UCLA History

April 27, 1965

“Segregation Must Die”

More than 4,500 students and faculty gathered near Janss Steps on April 27, 1965 to hear the Rev. Martin Luther King Jr. speak about racial injustice and the evils of segregation.

Under heavy guard and the gaze of television cameras, the 1964 Nobel Peace Prize recipient addressed the UCLA community and the nation on the need for racial integration, increased educational opportunity and guaranteed voting rights. The hour-long speech came just one month after his successful march from Selma to the Alabama capital of Montgomery, and outlined both the accomplishments and setbacks of the civil rights movement.

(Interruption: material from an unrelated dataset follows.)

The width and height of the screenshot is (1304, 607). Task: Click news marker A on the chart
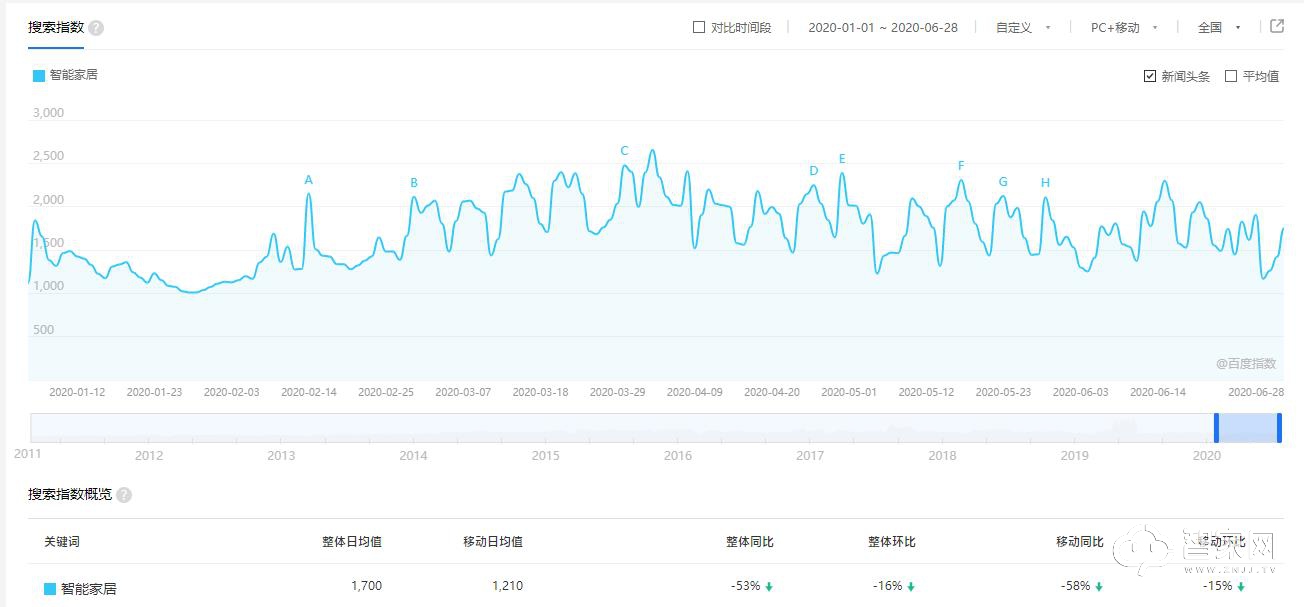pos(309,180)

King also appealed to students, specifically recruiting them for a summer program that would work to double the number of blacks registered to vote in the South.

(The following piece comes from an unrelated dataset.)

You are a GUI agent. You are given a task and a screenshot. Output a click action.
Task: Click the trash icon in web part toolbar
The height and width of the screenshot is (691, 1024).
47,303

The crowd – which filled the quad between the men’s and women’s gyms and stretched up into the hills along Janss Steps – remained intent as King spoke, interrupting only with an occasional thundering ovation.

“It may be true that you can’t legislate integration, but you can legislate desegregation,” King said. “It may be true that morality cannot be legislated, but behavior can be regulated. It may be true that the law cannot change the heart, but it can restrain the heartless. It may be true that the law cannot make a man love me, but it can restrain him from lynching me.”

King warned that while progress had been made there was no time for complacency.

“Old Man Segregation is on his deathbed,” King said. “But history has proven that social systems have a great last-minute breathing power, and the guardians of the status quo are always on hand with their oxygen tents to keep the old order alive.”

He continued: “If democracy is to live, segregation must die.”

Top image: King was invited to campus as part of ASUCLA's Speakers Program, which hosted notable social activists and political figures of the time. Students later presented him with $700 they had collected for his work on voter registration efforts in the South.

Bottom image: In his hour-long speech, King encouraged the use of “massive action programs” to end the segregation afflicting the nation.